_EXERCISE INSTRUCTIONS:_
Continue the article below on falls among Malaysia's elderly, starting after its final sentence.

_PASSAGE PROVIDED:_
Dzulkefly Warns Of Elderly Falls As Malaysia Ages

One in six Malaysians aged 60 years and above fell at least once in the last 12 months, according to a nationwide survey.

KUALA LUMPUR, Dec 4 — More needs to be done to prevent falls among the elderly, the second leading cause of accidental or unintentional injury deaths worldwide, Dzulkefly Ahmad said today.

Speaking at the First World Congress on Falls and Postural Stability 2019 here, the health minister said findings on falls prevention and postural stability have been translated into policy within the country’s health care system.

“We must not rest on our laurels though,” he said. “There is still much to do.”

One in six Malaysians aged 60 years and above fell at least once in the past 12 months, according to a nationwide survey of 3,000 individuals that was cited in the National Health and Morbidity Survey for the Health of Older Persons 2018.

Meanwhile, about 70 per cent of falls that occur at Ministry of Health (MOH) hospitals involves those aged 60 years and above. A total of 45 per cent of medical admissions at MOH hospitals, incidentally, comes from the same age group.

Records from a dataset

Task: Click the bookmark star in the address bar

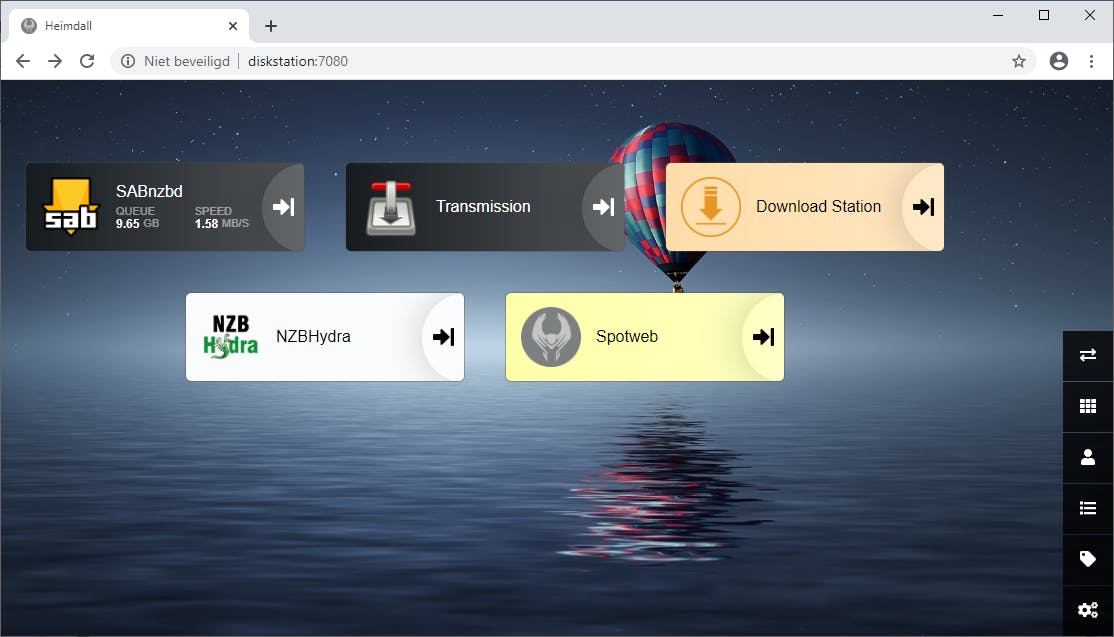Action: tap(1019, 61)
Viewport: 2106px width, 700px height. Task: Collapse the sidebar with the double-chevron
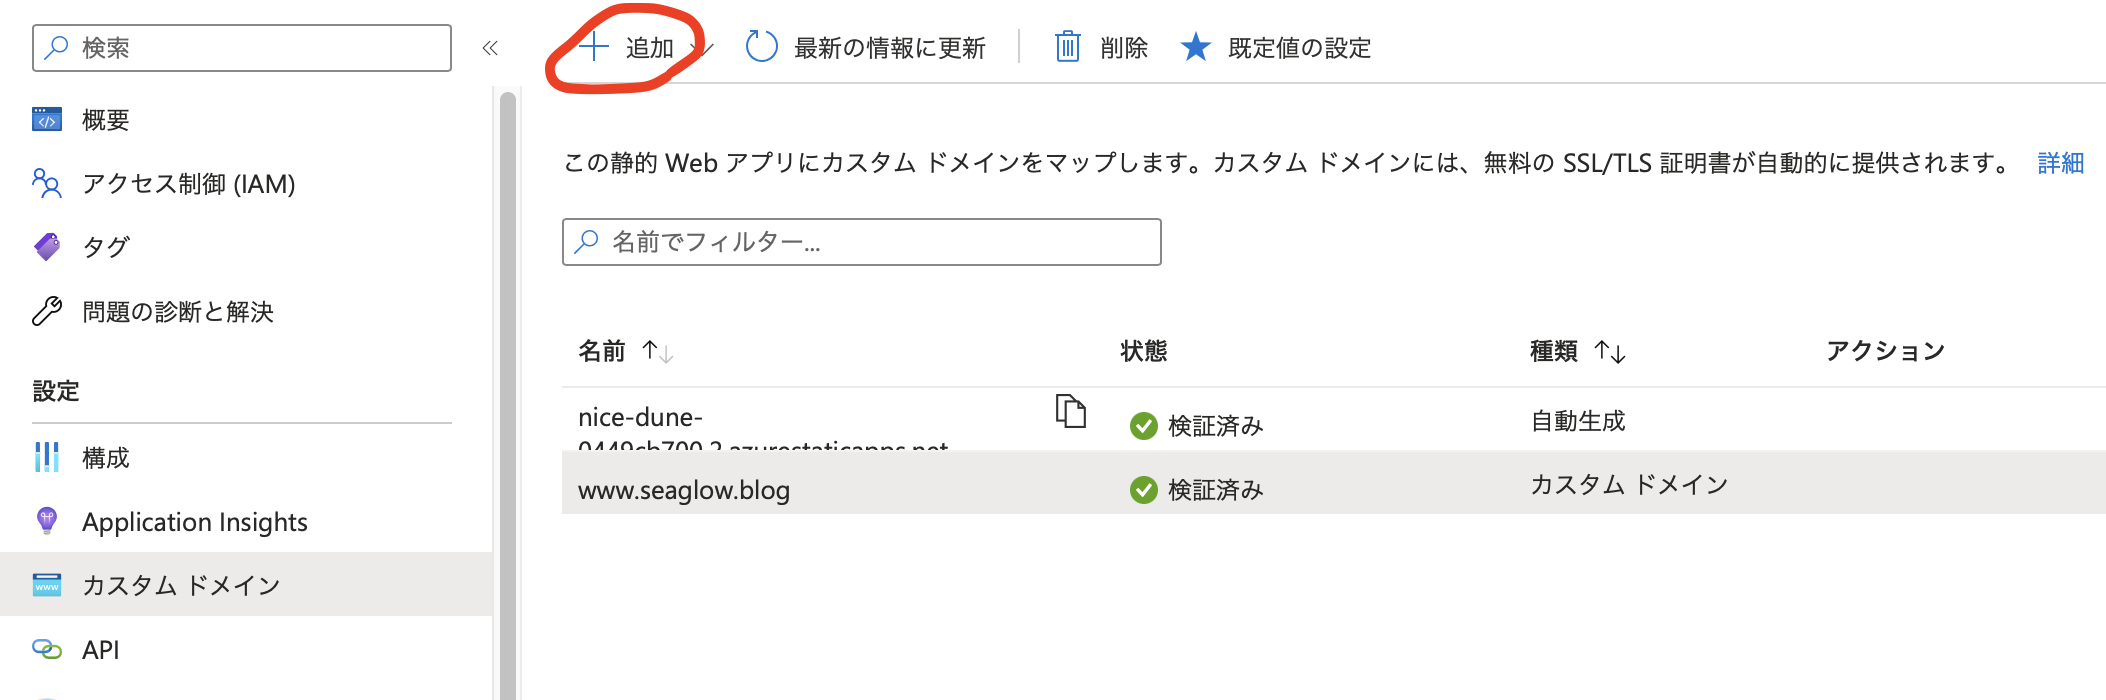pos(490,46)
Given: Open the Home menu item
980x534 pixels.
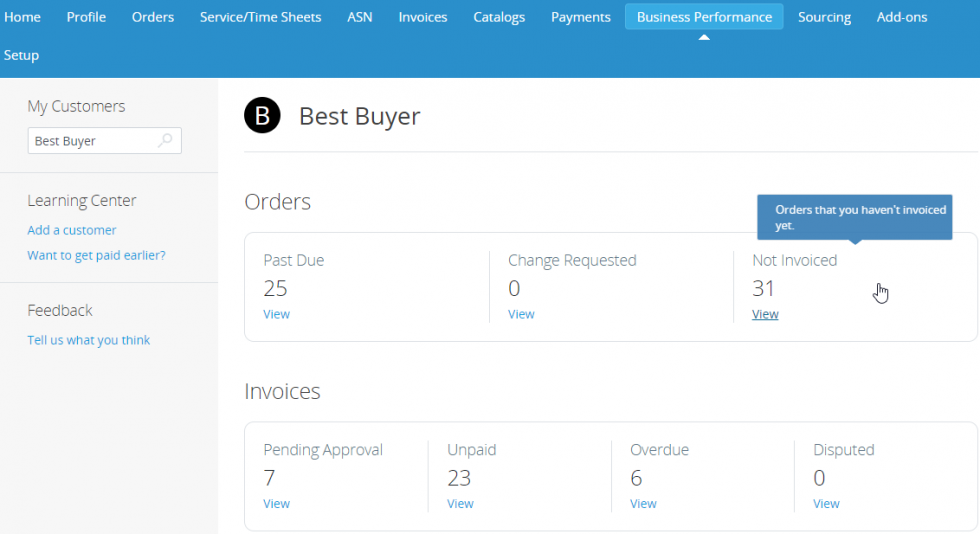Looking at the screenshot, I should click(22, 17).
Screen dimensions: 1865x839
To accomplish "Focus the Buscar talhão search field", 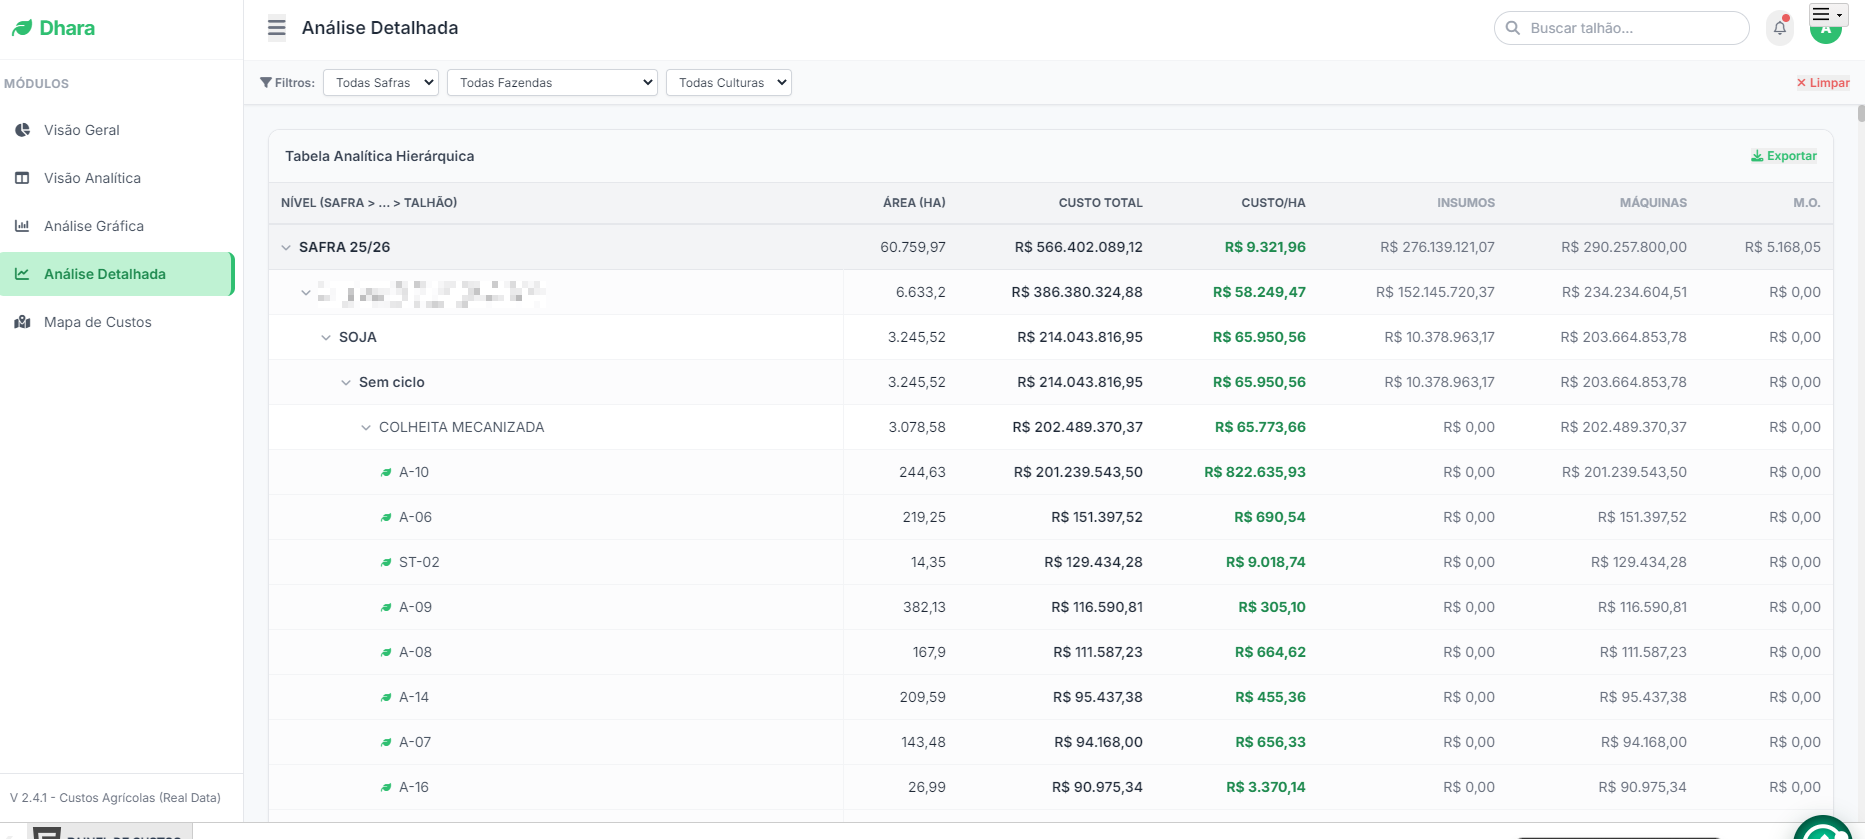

_SOLVED EXERCISE:_
“Malaysia, in the not too distant future, will reach an ageing nation status where 15 per cent of our population will be 60 years of age — the age group with the highest incidence of falls,” Dzulkefly said.

“Hence, an urgency in our falls prevention efforts.

“One of the key areas we must begin to look into is risk assessments for falls,” he said. “Risk assessments must be emphasised for those aged 60 years and above.”

Dzulkefly added that interdisciplinary engagement and cooperation in all areas, not just within the health care system, as well as inter-agency dialogue, are needed to have safer environments.

“Increased cooperation between specialists, primary care physicians, physiotherapists, occupational therapists and allied health professionals will be key to better outcomes,” he said.

Dzulkefly also warned of the risk of side effects from medications associated with falling prevention.

“We should also not ignore the value of physical exercise in our preventive care approach,” he added. “Loss of strength is a major issue in older persons and can lead to more falls.”

“Not every answer should be in the form of a pill.”

Dzulkefly also shared how both his parents-in-law, who have since passed away, fell regularly, towards the end of their lives. He said that their regular falls were indicative of the deterioration of their quality of life.

He said this is why he personally finds falls prevention something that needs to be looked into seriously by MOH.

He added that the government knows that if it fails to deliver on critical social, economic and political imperatives, it will be “shown the door” in the next general election, and knows that these are things it will not sideline.

Meanwhile, Dzulkefly said he was encouraged that more developers are becoming aware of and taking a keen interest in the needs of older citizens by building age-friendly homes.